One issue with the Eagles is that they lack a true point guard. Because of that, Harper is forced to have the ball in his hands a ton at the end of clock situations. He is first on the team in assists (3.4) and turnovers (3.9), so he has the ability to make plays but also has a tendency to force turnovers.
He has the ability to knock shots down from deep. He is second on the team in threes made with 55 and is shooting 40-percent from deep. Louisville perimeter defenders must also be aware of a pair of juniors in Terrance Hill (6-1, 175) who leads the team with 57 threes, while shooting 34-percent, and Ty Proffit (6-4, 190), a transfer out of Notre Dame, who has knocked down 48 threes while shooting 38-percent. Hill is third on the team in scoring with 10.4 points and Proffit is fifth with 7.7.
Also, expect major minutes from senior Sam Goodman (6-2, 190) and sophomore forward Drew Kelly (6-7, 235). Goodman is an athletic guard that provides the Eagles with a spark off the bench. In fact, midway through the year Goodman went to Tyndall and asked him if he could move from the starting lineup to the bench to help provide that spark. The kid can jump out of the gym and is fourth on the team in scoring with 8.4 points.
Kelly moved into the starting lineup when Goodman slid into the sixth man spot. He is a versatile big that provides Morehead with another body underneath, but he also has the ability to slide up and knock down perimeter jumpers.
Defensively, the Eagles play a ton of 2-3 matchup zone and I don’t expect that to change much on Thursday against Louisville. They are aware that the Cardinals are a proficient perimeter shooting team, so I’d look for them to extend that defense to pressure shooters instead of switching to man-to-man.
In Louisville’s losses this season, more often than not, the theme has been rebounding. Drexel outrebounded them 45-25, Kentucky did so 35-23, Villanova 36-19, Notre Dame 38-29, and West Virginia destroyed them on the glass, 48-20. That is a common theme and with Faried and company on the horizon, it has to be a concern. This is a Morehead team that has emphasized rebounding since Tyndall became the head coach. In his tenure, the Eagles are 30-9 when they record 40 or more rebounds.
The Cards have to limit Faried’s touches off the glass and prevent second or third chance opportunities. Nothing is more deflating than offensive rebounds that force you to regroup defensively and to guard for another 35 seconds. This doubles in importance when you are a team like Louisville that wants to move up and down the court. Second chance opportunities will allow Morehead to not only get another chance to score but to slow the momentum of the game.
Still, it is going to take more than just outrebounding Louisville to upset the Cards. Morehead will also have to have success from beyond the arc. The three-point shot is as much as an equalizer as there is in college basketball.

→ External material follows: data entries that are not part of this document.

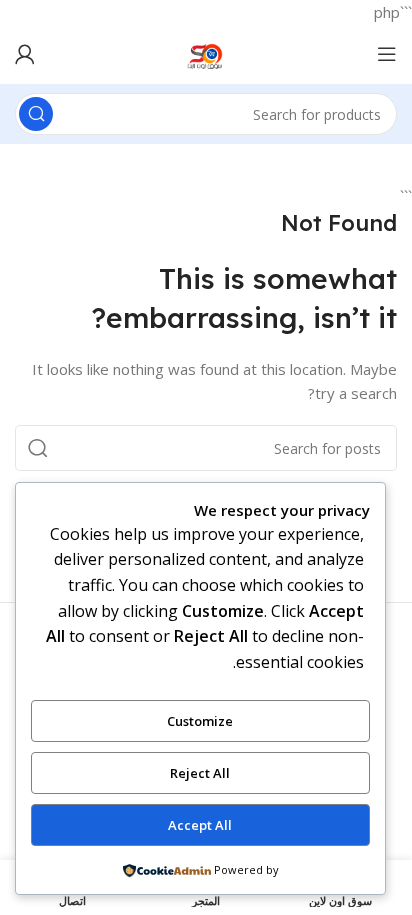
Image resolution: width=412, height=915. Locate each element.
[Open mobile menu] (387, 54)
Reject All (200, 773)
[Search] (36, 114)
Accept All (200, 825)
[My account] (25, 54)
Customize (200, 721)
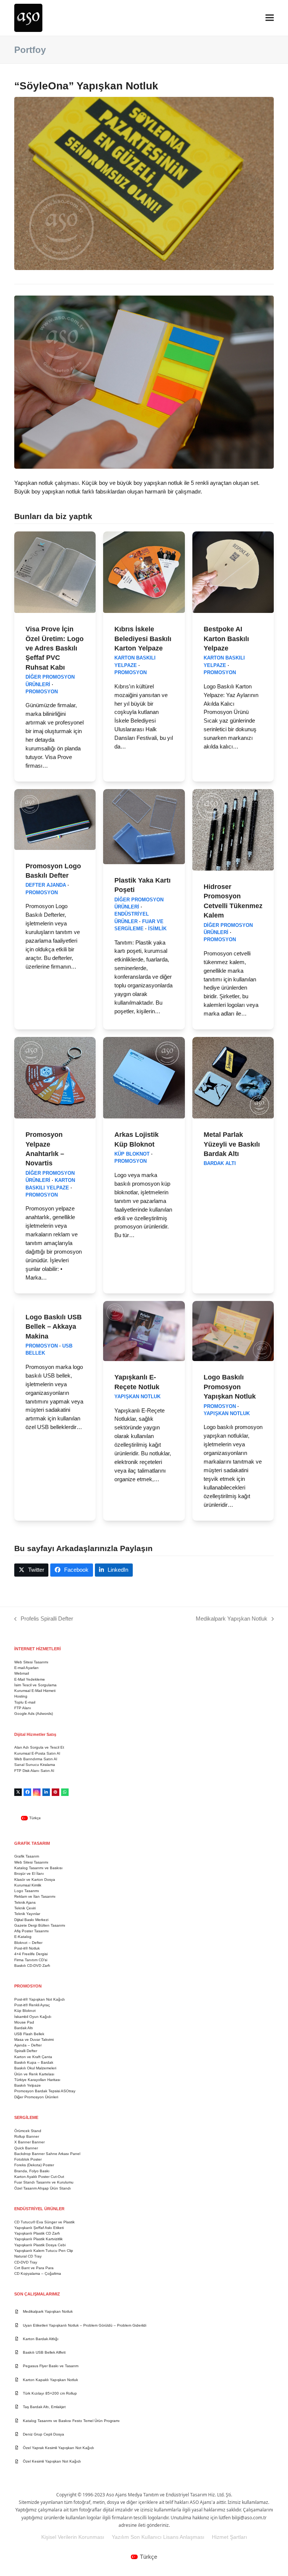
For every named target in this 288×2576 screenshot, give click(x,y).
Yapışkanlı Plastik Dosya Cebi (40, 2245)
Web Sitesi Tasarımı (31, 1662)
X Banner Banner (29, 2142)
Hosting (20, 1696)
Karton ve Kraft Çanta (33, 2057)
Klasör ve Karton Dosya (34, 1879)
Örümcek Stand (27, 2131)
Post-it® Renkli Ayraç (32, 2005)
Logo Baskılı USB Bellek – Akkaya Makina (54, 1326)
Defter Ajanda (46, 885)
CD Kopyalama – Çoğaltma (37, 2273)
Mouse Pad (24, 2022)
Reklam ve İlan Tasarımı (35, 1896)
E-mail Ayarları (26, 1668)
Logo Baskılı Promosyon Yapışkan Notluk (230, 1386)
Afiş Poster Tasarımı (31, 1931)
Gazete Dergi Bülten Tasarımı (39, 1925)
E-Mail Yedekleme (29, 1679)
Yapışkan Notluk (137, 1396)
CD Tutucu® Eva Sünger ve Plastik (44, 2222)
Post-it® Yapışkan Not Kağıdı (39, 1999)
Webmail (21, 1673)
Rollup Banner (26, 2136)
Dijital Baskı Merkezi (31, 1920)
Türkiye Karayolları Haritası (37, 2080)
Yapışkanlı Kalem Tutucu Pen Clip (43, 2251)
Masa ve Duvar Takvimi (34, 2039)
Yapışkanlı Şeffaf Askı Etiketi (39, 2228)
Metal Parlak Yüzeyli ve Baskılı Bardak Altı (232, 1143)
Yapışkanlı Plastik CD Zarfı (37, 2233)
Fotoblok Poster (28, 2159)
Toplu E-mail (24, 1702)
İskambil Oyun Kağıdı (32, 2017)
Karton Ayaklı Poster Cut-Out (39, 2177)
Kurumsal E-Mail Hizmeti (35, 1691)
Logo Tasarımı (26, 1891)
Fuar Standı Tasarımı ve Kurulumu (44, 2182)
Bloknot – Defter (28, 1943)
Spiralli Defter (25, 2051)
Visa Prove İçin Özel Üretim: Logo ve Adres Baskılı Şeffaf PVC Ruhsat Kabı (55, 648)
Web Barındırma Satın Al (35, 1759)
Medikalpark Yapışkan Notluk (231, 1619)
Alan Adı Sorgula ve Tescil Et (39, 1747)
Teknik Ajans (25, 1902)
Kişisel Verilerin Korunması (72, 2537)
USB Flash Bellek (29, 2034)
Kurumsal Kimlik (27, 1885)
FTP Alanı (22, 1708)
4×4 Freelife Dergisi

To avoid any thoughts of an upset, the Cards have to rebound, defend the three and take advantage of MSU’s lack of having a true point guard by forcing turnovers. If they do that, they should move on to face the winner of Vanderbilt and Richmond in the second round.
Faried has already etched his name in Morehead State lore and a win over in-state rival Louisville in the NCAA Tournament would raise his name to god-like levels. I think it’s going to be a close one, but in the end the Cards are just too much.